Kachi wrote:Realistically, it can as long as the demand for workers is met, and the resources are available. Particularly in the scenario that I began with.
Yes, presuming that. But resources are not a given -- they are a product of an economic system. All socialization can guarantee is that everyone starves together (or the socialization fails, which in practice seems to be what happens).
It won't need to take it from anyone if it comes from a government crop.
That presumes the government can guarantee that it produces sufficient food. In practice, no organization can make that guarantee.
I take it from this that you either ignored or forgot the premises which I framed my argument on.
I'm arguing from a premise of attempting to implement it in the real world. I don't care if you can build a model that works elsewhere. So excluding real world problems with premises is evidence of a model failure in my eyes -- thus, bringing up real world problems is valid regardless of your stated premises.
Random Precision wrote:But they have never been so destructive as they are now.
Citation. As far as I know, the per-capita death rate due to murder/war/conflict is far lower today than ... in pretty much any decent historical period in the past, at a global level. And possibly (based on what slim evidence we have) including pre-historical periods.
If you have evidence to the contrary, I'd love to see it.
Wonderful. That's a fantastic way to start out a discussion.
That isn't how I started it. I first asked if there was any empirical evidence that would convince the other party that Marx's ideology was not practical. The answer seemed to be 'no'. Then I presumed the other party was not worth reasoning with on that subject.
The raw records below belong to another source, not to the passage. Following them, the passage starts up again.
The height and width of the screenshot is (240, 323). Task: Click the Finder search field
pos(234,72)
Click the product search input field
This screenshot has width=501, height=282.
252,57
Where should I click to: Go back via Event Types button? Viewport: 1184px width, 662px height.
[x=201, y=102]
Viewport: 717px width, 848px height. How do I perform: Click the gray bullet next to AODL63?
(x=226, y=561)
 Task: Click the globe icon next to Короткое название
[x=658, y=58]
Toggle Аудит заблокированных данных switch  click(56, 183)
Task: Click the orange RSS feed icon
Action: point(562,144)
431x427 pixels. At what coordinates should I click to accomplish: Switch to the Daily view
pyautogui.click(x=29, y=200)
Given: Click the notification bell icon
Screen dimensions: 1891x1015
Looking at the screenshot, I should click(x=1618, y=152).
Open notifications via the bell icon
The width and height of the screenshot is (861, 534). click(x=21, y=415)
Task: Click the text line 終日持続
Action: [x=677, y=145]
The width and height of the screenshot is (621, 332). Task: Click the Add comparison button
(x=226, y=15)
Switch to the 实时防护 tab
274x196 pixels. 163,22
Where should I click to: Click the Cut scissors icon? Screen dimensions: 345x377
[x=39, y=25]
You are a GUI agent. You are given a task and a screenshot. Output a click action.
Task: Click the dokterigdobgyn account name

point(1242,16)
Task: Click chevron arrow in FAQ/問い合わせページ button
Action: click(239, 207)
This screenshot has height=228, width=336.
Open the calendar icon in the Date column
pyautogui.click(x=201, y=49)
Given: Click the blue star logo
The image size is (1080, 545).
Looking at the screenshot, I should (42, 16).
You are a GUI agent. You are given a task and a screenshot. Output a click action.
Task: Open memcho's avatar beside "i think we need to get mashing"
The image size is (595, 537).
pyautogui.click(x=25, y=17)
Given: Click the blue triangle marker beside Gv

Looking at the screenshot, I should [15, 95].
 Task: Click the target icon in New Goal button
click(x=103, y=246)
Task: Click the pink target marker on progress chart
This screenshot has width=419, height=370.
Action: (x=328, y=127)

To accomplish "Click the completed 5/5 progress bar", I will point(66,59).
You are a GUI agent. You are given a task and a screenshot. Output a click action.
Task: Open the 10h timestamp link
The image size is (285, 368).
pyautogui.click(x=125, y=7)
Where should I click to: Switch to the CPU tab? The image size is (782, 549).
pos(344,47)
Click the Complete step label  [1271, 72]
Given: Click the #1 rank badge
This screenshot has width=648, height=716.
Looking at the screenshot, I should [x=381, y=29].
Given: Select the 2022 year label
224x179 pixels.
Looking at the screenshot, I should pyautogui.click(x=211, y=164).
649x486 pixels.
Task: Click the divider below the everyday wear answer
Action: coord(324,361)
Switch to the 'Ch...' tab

Indon wrote:Isn't it feasible to socialize a good or service without getting rid of the market? Health care in Canada comes to mind.
*nod* -- single payer health care pulls off a huge efficiency via eliminating the lemon effect. Then you piggyback it on a market system (which you get innovation and expected efficiencies from), and use a market system for overflow.
It is that lemon effect that really makes it effective, however. Note that the socialization of health care doesn't guarantee the health care.
If a government gave everyone a food budget but let individuals buy what food they chose (out of a government-regulated list of stuff that qualifies as 'food', even), then it seems to me that there's still a market, though it changes significantly in response to that government measure.
Sure, but that doesn't guarantee food.
A food guarantee requires two things: <1> sufficient food is produced, and <2> sufficient is distributed to you.
The problem of producing sufficient food is a hard one. The problem of getting sufficient food to each person ... well, in a wealthy western semi-closed immigration system, people can get sufficient food by literally eating out of garbage bins. It isn't high
quality food in comparison to what the rest of that society eats: but it is more and better food than (say) the typical north korean peasant eats (and remember: north korea was a bread-basket food exporting state before it went pear-shaped).
With sufficient food production efficiency, the price of crappy cheap food falls very low -- next to zero price. Without sufficient food production efficiency, no 'food rationing' system can feed everyone. I'm in favor of high food production efficiencies, as they solve the problem, and once solved the only remaining problem is relative
food poverty as opposed to absolute
segmentation fault wrote:oh so i have to spend most of my savings to buy into a company far enough that my say means anything?
Yes. You have to put your money -- surplus, unconsumed wealth allocated to you -- where your mouth is.
Kachi wrote:We're talking about fairly ideal cases, but not unrealistic by future means. So I'm going to have to completely disagree with you, because it's actually really easy to imagine a system in which it could guarantee success.
It is very easy to imagine, but in practice ... it always seems to fuck up.
Hence the test against reality requirement, and the requirement that variations of an existing system that have already caused catastrophy should require higher and higher standards before we attempt to burn resources testing them.